§ **Given exercise**: Return each line of the listing below unchanged, from the first to the last.

§ **Available data**:
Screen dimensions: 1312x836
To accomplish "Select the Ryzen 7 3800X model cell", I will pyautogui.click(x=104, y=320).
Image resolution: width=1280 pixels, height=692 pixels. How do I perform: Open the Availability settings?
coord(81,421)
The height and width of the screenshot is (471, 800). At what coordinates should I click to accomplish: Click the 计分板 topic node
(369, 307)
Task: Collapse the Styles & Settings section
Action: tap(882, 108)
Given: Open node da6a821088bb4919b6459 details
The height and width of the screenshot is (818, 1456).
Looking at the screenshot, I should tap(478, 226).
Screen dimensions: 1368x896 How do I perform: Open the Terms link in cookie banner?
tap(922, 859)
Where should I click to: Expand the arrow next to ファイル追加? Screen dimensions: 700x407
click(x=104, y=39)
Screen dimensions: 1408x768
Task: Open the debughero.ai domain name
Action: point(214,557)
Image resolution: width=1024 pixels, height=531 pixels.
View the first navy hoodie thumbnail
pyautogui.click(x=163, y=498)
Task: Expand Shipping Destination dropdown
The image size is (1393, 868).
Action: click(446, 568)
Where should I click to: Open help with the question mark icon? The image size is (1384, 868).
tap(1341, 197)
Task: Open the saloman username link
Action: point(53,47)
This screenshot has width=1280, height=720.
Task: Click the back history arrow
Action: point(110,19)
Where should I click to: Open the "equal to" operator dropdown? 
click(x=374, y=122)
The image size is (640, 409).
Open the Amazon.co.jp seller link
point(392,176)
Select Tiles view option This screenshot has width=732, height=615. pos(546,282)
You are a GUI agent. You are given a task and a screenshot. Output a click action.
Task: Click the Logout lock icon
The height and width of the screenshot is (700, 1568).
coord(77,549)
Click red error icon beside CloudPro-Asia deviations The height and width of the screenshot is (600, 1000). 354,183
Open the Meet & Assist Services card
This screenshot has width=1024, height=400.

§ **Correct response**:
Screen dimensions: 1312x836
To accomplish "Select the Ryzen 7 3800X model cell", I will pyautogui.click(x=104, y=320).
Image resolution: width=1280 pixels, height=692 pixels. How do I perform: Open the Availability settings?
coord(81,421)
The height and width of the screenshot is (471, 800). At what coordinates should I click to accomplish: Click the 计分板 topic node
(369, 307)
Task: Collapse the Styles & Settings section
Action: tap(882, 108)
Given: Open node da6a821088bb4919b6459 details
The height and width of the screenshot is (818, 1456).
Looking at the screenshot, I should tap(478, 226).
Screen dimensions: 1368x896 How do I perform: Open the Terms link in cookie banner?
tap(922, 859)
Where should I click to: Expand the arrow next to ファイル追加? Screen dimensions: 700x407
click(x=104, y=39)
Screen dimensions: 1408x768
Task: Open the debughero.ai domain name
Action: point(214,557)
Image resolution: width=1024 pixels, height=531 pixels.
View the first navy hoodie thumbnail
pyautogui.click(x=163, y=498)
Task: Expand Shipping Destination dropdown
The image size is (1393, 868).
Action: click(446, 568)
Where should I click to: Open help with the question mark icon? The image size is (1384, 868).
tap(1341, 197)
Task: Open the saloman username link
Action: point(53,47)
This screenshot has width=1280, height=720.
Task: Click the back history arrow
Action: point(110,19)
Where should I click to: Open the "equal to" operator dropdown? 
click(x=374, y=122)
The image size is (640, 409).
Open the Amazon.co.jp seller link
point(392,176)
Select Tiles view option This screenshot has width=732, height=615. pos(546,282)
You are a GUI agent. You are given a task and a screenshot. Output a click action.
Task: Click the Logout lock icon
The height and width of the screenshot is (700, 1568).
coord(77,549)
Click red error icon beside CloudPro-Asia deviations The height and width of the screenshot is (600, 1000). 354,183
Open the Meet & Assist Services card
This screenshot has width=1024, height=400.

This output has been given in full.